By its very terms, R.C. 2743.18(A) sets forth that upon a judgment or decision rendered by the Court of Claims against the state, the claimant is entitled to prejudgment interest. Indeed, R.C. 2743.18(A) uses the word “shall.” Thus, if a judgment or determination is rendered by the court against the state, the decision to allow or not allow prejudgment interest is not discretionary. The only matter that is discretionary with the court is the determination of “undue delay.” Further, R.C. 2743.18(A) instructs that in computing the interest owed to the claimant, the court must usd the “same period of time” and the “same rate” as is used in suits involving “private parties.” Therefore, in computing the amount of interest owed, the court is required to look to R.C. 1343.03(A) to determine when interest commences to run, ie., when the claim becomes “due and payable,” and to determine what legal rate of interest should be applied.
In Bmverman, the court of appeals held that R.C. 1343.03(A) is limited to “liquidated” debts, that is, debts of a sum certain. In reaching this conclusion, the court in Bmverman did not set forth any rationale for its holding, nor did the court provide any policy reasons behind its interpretation of R.C. 1343.03(A). Rather, it appears that the court reached its decision after reviewing Shawhan v. Van Nest (1874), 25 Ohio St. 490. However, Shawhan did not involve any statutory provision, nor does Shawhan discuss or mention the words “liquidated” or “unliquidated.” Shawhan stands simply for the proposition that in an action based upon breach of contract, the aggrieved party may recover the contract price and interest from the time that the money should have been paid. To a degree, Shawhan actually supports the trial court’s decision in the case at bar. In fact, Shawhan could be cited as persuasive authority that there is a common-law right to prejudgment interest and that the inclusion of such interest is part of compensatory damages.
It is apparent that courts in Ohio have attached great significance to the liquidated-unliquidated dichotomy, or have refined this rule and allowed prejudgment interest in situations where the claim is unliquidated but “capable of ascertainment.” See, e.g., Shaker Sav. Assn. v. Greenwood Village, Inc. (1982), 7 Ohio App.3d 141, 7 OBR 184, 454 N.E.2d 984. It is also apparent that these judicial creations (liquidated-unliquidated and capable-of-ascertainment tests) have caused much confusion among members of our bench and bar in deciding under what circumstances prejudgment interest is warranted.
════
Answer these questions from the opinion on prejudgment interest:
1. Which statute must the court consult to find when interest begins to run?
2. In what year was Shawhan v. Van Nest decided?
3. Which case is cited for allowing prejudgment interest on an unliquidated claim that is "capable of ascertainment"?
The material that comes next has no connection to the opinion on prejudgment interest.

▸ Data provided:
════
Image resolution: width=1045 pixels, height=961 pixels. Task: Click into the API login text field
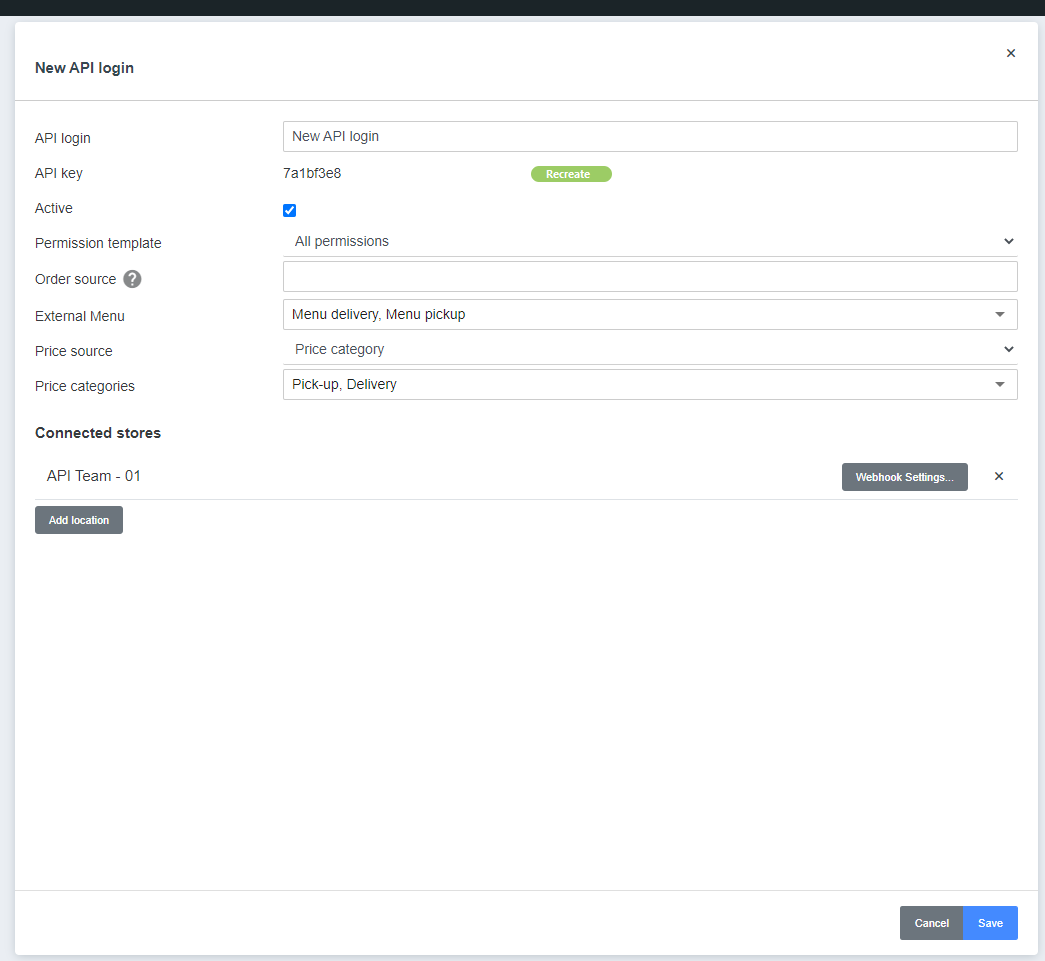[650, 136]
════
▸ Result of this exercise:
1. R.C. 1343.03(A)
2. 1874
3. Shaker Sav. Assn. v. Greenwood Village, Inc. (1982), 7 Ohio App.3d 141